Teachers should approach this topic by framing the Second New Deal as a response to political pressure, not just economic need. Avoid presenting FDR as a heroic figure or the New Deal as an unqualified success. Research shows students benefit from confronting primary sources directly, especially when analyzing exclusions like those in Social Security. Push students to question who benefits and who is left out of reform efforts.

Students will explain how critics from the left pushed FDR to expand the New Deal and why Social Security’s exclusions reveal the limits of reform. They will analyze primary documents to identify intentional policy decisions and evaluate the Second New Deal’s impact on federal responsibility. Successful learning includes citing specific provisions and connecting them to broader historical consequences.

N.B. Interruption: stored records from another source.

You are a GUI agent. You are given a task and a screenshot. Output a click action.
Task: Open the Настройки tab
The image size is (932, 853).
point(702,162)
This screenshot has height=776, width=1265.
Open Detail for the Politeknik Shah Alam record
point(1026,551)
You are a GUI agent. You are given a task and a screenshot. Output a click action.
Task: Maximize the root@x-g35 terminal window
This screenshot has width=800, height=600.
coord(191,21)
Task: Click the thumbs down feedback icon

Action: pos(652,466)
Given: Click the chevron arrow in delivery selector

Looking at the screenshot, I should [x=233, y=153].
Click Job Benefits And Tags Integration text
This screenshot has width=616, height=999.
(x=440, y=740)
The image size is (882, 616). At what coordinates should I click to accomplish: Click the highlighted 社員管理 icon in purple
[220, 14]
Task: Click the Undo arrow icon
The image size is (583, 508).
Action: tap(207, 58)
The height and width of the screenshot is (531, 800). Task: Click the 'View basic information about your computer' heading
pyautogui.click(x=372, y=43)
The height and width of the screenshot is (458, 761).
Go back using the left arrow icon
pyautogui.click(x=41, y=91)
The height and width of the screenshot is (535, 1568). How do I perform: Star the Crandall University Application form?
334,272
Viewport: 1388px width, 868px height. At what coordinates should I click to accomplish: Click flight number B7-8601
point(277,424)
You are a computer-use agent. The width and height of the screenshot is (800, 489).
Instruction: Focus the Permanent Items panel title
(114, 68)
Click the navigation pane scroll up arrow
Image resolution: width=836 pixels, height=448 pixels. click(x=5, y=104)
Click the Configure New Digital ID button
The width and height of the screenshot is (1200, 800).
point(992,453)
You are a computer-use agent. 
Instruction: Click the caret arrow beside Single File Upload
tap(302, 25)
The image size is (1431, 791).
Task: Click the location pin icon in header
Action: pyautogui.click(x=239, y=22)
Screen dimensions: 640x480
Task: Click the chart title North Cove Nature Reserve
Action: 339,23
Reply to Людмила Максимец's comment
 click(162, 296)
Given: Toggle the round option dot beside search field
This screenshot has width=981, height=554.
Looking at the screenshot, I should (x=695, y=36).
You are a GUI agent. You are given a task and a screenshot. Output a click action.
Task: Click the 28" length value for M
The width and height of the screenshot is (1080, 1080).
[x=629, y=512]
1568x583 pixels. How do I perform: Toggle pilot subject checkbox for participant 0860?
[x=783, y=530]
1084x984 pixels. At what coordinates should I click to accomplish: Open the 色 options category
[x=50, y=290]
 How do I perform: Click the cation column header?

Watch Out for These Misconceptions

  • During the Document Analysis: Social Security Then and Now, watch for students who assume Social Security covered all Americans from the beginning.

    During the Document Analysis: Social Security Then and Now, direct students to Section 210 of the original 1935 Act and the floor debates in the Congressional Record to identify explicit exclusions of agricultural and domestic workers. Ask them to calculate how these exclusions would disproportionately affect Black communities by examining census data from the 1930s.

  • During the Structured Discussion: Left and Right Critiques of the New Deal, watch for students who claim the New Deal ended the Great Depression.

    During the Structured Discussion: Left and Right Critiques of the New Deal, provide unemployment data from 1937 and 1940 and ask students to analyze the 1937 recession and wartime mobilization’s role in recovery. Have them cite specific New Deal programs that provided relief or reform but did not achieve full employment.